We designed our disclosure controls and procedures to reasonably assure that information we must disclose in reports we file or submit under the Exchange Act is accumulated and communicated to management and recorded, processed, summarized and reported within the time periods specified in the rules and forms of the SEC. We believe that any disclosure controls and procedures or internal controls and procedures, no matter how well-conceived and operated, can provide only reasonable, not absolute, assurance that the objectives of the control system are met. These inherent limitations include the realities that judgments in decision-making can be faulty and that breakdowns can occur because of simple error or mistake. Additionally, controls can be circumvented by the individual acts of some persons, by collusion of two or more people or by an unauthorized override of the controls. Accordingly, because of the inherent limitations in our control system, misstatements due to error or fraud may occur and not be detected.
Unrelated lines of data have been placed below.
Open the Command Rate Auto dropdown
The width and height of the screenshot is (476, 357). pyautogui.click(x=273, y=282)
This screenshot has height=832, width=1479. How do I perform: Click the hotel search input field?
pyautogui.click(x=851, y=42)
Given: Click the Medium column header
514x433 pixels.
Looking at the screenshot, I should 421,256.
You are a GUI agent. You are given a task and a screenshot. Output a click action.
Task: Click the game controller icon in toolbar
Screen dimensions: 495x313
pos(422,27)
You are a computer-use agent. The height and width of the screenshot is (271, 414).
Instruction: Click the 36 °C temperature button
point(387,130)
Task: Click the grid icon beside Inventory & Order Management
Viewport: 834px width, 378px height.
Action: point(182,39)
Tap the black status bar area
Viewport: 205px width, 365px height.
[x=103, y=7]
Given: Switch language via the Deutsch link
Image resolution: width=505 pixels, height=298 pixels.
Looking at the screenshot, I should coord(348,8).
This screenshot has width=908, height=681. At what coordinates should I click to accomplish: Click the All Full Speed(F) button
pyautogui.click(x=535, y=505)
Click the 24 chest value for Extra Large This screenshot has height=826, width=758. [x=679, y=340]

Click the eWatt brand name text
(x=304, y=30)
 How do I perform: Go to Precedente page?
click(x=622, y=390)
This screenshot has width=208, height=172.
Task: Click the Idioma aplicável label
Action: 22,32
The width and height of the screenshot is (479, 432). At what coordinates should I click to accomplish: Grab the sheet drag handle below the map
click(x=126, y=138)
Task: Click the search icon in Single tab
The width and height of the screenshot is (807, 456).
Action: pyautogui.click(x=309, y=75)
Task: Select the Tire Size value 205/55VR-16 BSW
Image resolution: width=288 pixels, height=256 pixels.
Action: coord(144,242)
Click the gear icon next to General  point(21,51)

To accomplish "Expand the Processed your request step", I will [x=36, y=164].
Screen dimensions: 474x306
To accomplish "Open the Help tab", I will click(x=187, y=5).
If our judgments or estimates relating to our critical accounting policies are based on assumptions that change or prove to be incorrect, our results of operations could fall below expectations of securities analysts and investors, resulting in a decline in our stock price.
The preparation of our financial statements in conformity with GAAP requires management to make judgments, estimates, and assumptions that affect the amounts reported in the consolidated financial statements and accompanying notes. We base our estimates on historical experience and on various other assumptions that we believe to be reasonable under the circumstances, as provided in the section titled “Management’s Discussion and Analysis of Financial Condition and Results of Operations,” the results of which form the basis for making judgments about the carrying values of assets, liabilities, and equity, and the amount of revenue and expenses that are not readily apparent from other sources. Our results of operations may be adversely affected if our assumptions change or if actual circumstances differ from those in our assumptions, which could cause our results of operations to fall below the expectations of securities analysts and investors, resulting in a decline in the trading price of our Class A Common Stock. Significant judgments, estimates, and assumptions used in preparing our consolidated financial statements include, or may in the future include, those related to revenue recognition, business combinations, deferred acquisition consideration, noncontrolling and redeemable noncontrolling interests, goodwill and intangible assets, right-of-use lease assets, and income taxes.
We may be subject to adverse tax consequences, such as those related to changes in tax laws or tax rates or their interpretations, and the related application of judgment in determining our global provision for income taxes, deferred tax assets or liabilities or other tax.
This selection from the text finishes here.